> What is required: Please recast all of the material below as a numbered list, dropping any blank lines.

[Records from a pointing dataset]
***
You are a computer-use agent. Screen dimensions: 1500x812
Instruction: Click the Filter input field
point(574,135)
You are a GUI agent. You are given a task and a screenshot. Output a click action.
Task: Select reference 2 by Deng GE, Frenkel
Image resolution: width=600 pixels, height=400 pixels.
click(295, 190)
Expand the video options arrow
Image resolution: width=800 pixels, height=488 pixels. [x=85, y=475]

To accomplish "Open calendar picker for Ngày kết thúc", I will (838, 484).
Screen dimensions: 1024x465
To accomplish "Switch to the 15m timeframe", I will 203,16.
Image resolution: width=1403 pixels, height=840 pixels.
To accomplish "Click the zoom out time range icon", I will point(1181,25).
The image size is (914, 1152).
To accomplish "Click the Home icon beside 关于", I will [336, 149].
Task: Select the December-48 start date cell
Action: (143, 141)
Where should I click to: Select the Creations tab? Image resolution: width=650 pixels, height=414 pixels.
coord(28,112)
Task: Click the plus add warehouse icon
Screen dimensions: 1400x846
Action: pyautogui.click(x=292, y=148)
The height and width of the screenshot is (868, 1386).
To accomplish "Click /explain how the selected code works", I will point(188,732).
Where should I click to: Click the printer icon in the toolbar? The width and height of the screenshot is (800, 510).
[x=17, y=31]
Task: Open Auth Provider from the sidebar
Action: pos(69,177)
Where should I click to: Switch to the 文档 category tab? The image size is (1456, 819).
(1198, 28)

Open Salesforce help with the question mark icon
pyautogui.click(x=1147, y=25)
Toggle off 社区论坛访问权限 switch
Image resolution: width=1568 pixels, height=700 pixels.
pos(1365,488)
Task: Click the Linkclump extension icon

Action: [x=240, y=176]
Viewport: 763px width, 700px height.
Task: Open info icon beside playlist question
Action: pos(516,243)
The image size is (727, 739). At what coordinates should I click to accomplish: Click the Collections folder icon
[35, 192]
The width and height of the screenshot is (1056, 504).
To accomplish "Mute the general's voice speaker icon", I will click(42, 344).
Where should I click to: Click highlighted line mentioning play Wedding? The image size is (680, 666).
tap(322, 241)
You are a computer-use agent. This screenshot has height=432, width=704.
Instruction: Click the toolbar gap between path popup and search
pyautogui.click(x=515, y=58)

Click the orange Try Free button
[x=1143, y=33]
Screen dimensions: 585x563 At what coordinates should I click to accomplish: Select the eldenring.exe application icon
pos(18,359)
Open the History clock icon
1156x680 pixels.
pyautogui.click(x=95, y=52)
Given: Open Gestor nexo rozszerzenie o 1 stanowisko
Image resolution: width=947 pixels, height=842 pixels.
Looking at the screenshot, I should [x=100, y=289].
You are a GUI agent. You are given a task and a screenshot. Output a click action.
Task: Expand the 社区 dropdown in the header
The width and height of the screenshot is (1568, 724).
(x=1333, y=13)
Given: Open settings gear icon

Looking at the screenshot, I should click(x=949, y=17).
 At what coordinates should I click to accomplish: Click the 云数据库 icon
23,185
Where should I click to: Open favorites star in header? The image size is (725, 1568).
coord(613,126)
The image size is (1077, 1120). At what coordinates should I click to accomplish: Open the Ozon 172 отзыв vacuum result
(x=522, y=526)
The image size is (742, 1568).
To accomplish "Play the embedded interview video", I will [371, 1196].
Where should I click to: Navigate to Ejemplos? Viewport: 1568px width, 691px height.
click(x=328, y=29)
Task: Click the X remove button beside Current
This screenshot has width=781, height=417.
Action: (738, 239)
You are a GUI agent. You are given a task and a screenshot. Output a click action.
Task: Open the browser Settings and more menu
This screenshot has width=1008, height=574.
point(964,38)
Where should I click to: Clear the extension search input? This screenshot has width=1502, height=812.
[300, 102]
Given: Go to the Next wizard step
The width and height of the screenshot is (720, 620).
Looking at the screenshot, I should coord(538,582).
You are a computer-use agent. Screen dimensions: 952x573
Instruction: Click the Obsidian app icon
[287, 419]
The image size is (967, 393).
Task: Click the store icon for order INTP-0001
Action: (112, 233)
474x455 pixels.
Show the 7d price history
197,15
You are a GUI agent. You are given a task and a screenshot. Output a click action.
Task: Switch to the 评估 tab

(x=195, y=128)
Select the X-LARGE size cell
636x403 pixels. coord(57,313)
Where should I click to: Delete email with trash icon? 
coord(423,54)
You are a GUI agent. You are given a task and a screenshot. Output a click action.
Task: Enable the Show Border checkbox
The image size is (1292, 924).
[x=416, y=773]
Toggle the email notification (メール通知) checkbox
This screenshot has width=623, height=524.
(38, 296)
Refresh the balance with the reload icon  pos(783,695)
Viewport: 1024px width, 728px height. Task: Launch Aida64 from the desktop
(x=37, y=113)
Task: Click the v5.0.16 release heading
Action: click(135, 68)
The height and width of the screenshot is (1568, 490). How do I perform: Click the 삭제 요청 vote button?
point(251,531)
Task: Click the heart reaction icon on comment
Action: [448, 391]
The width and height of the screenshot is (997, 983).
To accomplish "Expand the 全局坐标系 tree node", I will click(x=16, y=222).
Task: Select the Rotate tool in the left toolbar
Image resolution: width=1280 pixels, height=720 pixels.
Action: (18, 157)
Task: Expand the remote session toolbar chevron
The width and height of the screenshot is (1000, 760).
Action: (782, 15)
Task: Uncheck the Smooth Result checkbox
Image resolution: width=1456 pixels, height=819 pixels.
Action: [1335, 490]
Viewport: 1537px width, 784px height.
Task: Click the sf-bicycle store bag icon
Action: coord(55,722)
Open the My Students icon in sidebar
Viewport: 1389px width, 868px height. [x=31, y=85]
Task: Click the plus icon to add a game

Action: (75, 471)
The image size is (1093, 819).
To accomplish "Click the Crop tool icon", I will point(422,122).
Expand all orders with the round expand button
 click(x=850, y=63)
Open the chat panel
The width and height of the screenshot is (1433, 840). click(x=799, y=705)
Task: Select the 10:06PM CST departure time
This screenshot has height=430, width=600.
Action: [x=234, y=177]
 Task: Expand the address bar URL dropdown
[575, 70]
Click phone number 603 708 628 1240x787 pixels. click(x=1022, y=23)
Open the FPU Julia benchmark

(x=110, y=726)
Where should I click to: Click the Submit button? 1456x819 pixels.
***
> Output of the task:
1. You are a computer-use agent. Screen dimensions: 1500x812
2. Instruction: Click the Filter input field
3. point(574,135)
4. You are a GUI agent. You are given a task and a screenshot. Output a click action.
5. Task: Select reference 2 by Deng GE, Frenkel
6. Image resolution: width=600 pixels, height=400 pixels.
7. click(295, 190)
8. Expand the video options arrow
9. Image resolution: width=800 pixels, height=488 pixels. [x=85, y=475]
10. To accomplish "Open calendar picker for Ngày kết thúc", I will (838, 484).
11. Screen dimensions: 1024x465
12. To accomplish "Switch to the 15m timeframe", I will 203,16.
13. Image resolution: width=1403 pixels, height=840 pixels.
14. To accomplish "Click the zoom out time range icon", I will point(1181,25).
15. The image size is (914, 1152).
16. To accomplish "Click the Home icon beside 关于", I will [336, 149].
17. Task: Select the December-48 start date cell
18. Action: (143, 141)
19. Where should I click to: Select the Creations tab? Image resolution: width=650 pixels, height=414 pixels.
20. coord(28,112)
21. Task: Click the plus add warehouse icon
22. Screen dimensions: 1400x846
23. Action: pyautogui.click(x=292, y=148)
24. The height and width of the screenshot is (868, 1386).
25. To accomplish "Click /explain how the selected code works", I will point(188,732).
26. Where should I click to: Click the printer icon in the toolbar? The width and height of the screenshot is (800, 510).
27. [x=17, y=31]
28. Task: Open Auth Provider from the sidebar
29. Action: pos(69,177)
30. Where should I click to: Switch to the 文档 category tab? The image size is (1456, 819).
31. (1198, 28)
32. Open Salesforce help with the question mark icon
33. pyautogui.click(x=1147, y=25)
34. Toggle off 社区论坛访问权限 switch
35. Image resolution: width=1568 pixels, height=700 pixels.
36. pos(1365,488)
37. Task: Click the Linkclump extension icon
38. Action: [x=240, y=176]
39. Viewport: 763px width, 700px height.
40. Task: Open info icon beside playlist question
41. Action: pos(516,243)
42. The image size is (727, 739). At what coordinates should I click to accomplish: Click the Collections folder icon
43. [35, 192]
44. The width and height of the screenshot is (1056, 504).
45. To accomplish "Mute the general's voice speaker icon", I will click(42, 344).
46. Where should I click to: Click highlighted line mentioning play Wedding? The image size is (680, 666).
47. tap(322, 241)
48. You are a computer-use agent. This screenshot has height=432, width=704.
49. Instruction: Click the toolbar gap between path popup and search
50. pyautogui.click(x=515, y=58)
51. Click the orange Try Free button
52. [x=1143, y=33]
53. Screen dimensions: 585x563 At what coordinates should I click to accomplish: Select the eldenring.exe application icon
54. pos(18,359)
55. Open the History clock icon
56. 1156x680 pixels.
57. pyautogui.click(x=95, y=52)
58. Given: Open Gestor nexo rozszerzenie o 1 stanowisko
59. Image resolution: width=947 pixels, height=842 pixels.
60. Looking at the screenshot, I should [x=100, y=289].
61. You are a GUI agent. You are given a task and a screenshot. Output a click action.
62. Task: Expand the 社区 dropdown in the header
63. The width and height of the screenshot is (1568, 724).
64. (x=1333, y=13)
65. Given: Open settings gear icon
66. Looking at the screenshot, I should click(x=949, y=17).
67.  At what coordinates should I click to accomplish: Click the 云数据库 icon
68. 23,185
69. Where should I click to: Open favorites star in header? The image size is (725, 1568).
70. coord(613,126)
71. The image size is (1077, 1120). At what coordinates should I click to accomplish: Open the Ozon 172 отзыв vacuum result
72. (x=522, y=526)
73. The image size is (742, 1568).
74. To accomplish "Play the embedded interview video", I will [371, 1196].
75. Where should I click to: Navigate to Ejemplos? Viewport: 1568px width, 691px height.
76. click(x=328, y=29)
77. Task: Click the X remove button beside Current
78. This screenshot has width=781, height=417.
79. Action: (738, 239)
80. You are a GUI agent. You are given a task and a screenshot. Output a click action.
81. Task: Open the browser Settings and more menu
82. This screenshot has width=1008, height=574.
83. point(964,38)
84. Where should I click to: Clear the extension search input? This screenshot has width=1502, height=812.
85. [300, 102]
86. Given: Go to the Next wizard step
87. The width and height of the screenshot is (720, 620).
88. Looking at the screenshot, I should coord(538,582).
89. You are a computer-use agent. Screen dimensions: 952x573
90. Instruction: Click the Obsidian app icon
91. [287, 419]
92. The image size is (967, 393).
93. Task: Click the store icon for order INTP-0001
94. Action: (112, 233)
95. 474x455 pixels.
96. Show the 7d price history
97. 197,15
98. You are a GUI agent. You are given a task and a screenshot. Output a click action.
99. Task: Switch to the 评估 tab
100. (x=195, y=128)
101. Select the X-LARGE size cell
102. 636x403 pixels. coord(57,313)
103. Where should I click to: Delete email with trash icon? 
104. coord(423,54)
105. You are a GUI agent. You are given a task and a screenshot. Output a click action.
106. Task: Enable the Show Border checkbox
107. The image size is (1292, 924).
108. [x=416, y=773]
109. Toggle the email notification (メール通知) checkbox
110. This screenshot has width=623, height=524.
111. (38, 296)
112. Refresh the balance with the reload icon  pos(783,695)
113. Viewport: 1024px width, 728px height. Task: Launch Aida64 from the desktop
114. (x=37, y=113)
115. Task: Click the v5.0.16 release heading
116. Action: click(135, 68)
117. The height and width of the screenshot is (1568, 490). How do I perform: Click the 삭제 요청 vote button?
118. point(251,531)
119. Task: Click the heart reaction icon on comment
120. Action: [448, 391]
121. The width and height of the screenshot is (997, 983).
122. To accomplish "Expand the 全局坐标系 tree node", I will click(x=16, y=222).
123. Task: Select the Rotate tool in the left toolbar
124. Image resolution: width=1280 pixels, height=720 pixels.
125. Action: (18, 157)
126. Task: Expand the remote session toolbar chevron
127. The width and height of the screenshot is (1000, 760).
128. Action: (782, 15)
129. Task: Uncheck the Smooth Result checkbox
130. Image resolution: width=1456 pixels, height=819 pixels.
131. Action: [1335, 490]
132. Viewport: 1537px width, 784px height.
133. Task: Click the sf-bicycle store bag icon
134. Action: coord(55,722)
135. Open the My Students icon in sidebar
136. Viewport: 1389px width, 868px height. [x=31, y=85]
137. Task: Click the plus icon to add a game
138. Action: (75, 471)
139. The image size is (1093, 819).
140. To accomplish "Click the Crop tool icon", I will point(422,122).
141. Expand all orders with the round expand button
142.  click(x=850, y=63)
143. Open the chat panel
144. The width and height of the screenshot is (1433, 840). click(x=799, y=705)
145. Task: Select the 10:06PM CST departure time
146. This screenshot has height=430, width=600.
147. Action: [x=234, y=177]
148.  Task: Expand the address bar URL dropdown
149. [575, 70]
150. Click phone number 603 708 628 1240x787 pixels. click(x=1022, y=23)
151. Open the FPU Julia benchmark
152. (x=110, y=726)
153. Where should I click to: Click the Submit button? 1456x819 pixels.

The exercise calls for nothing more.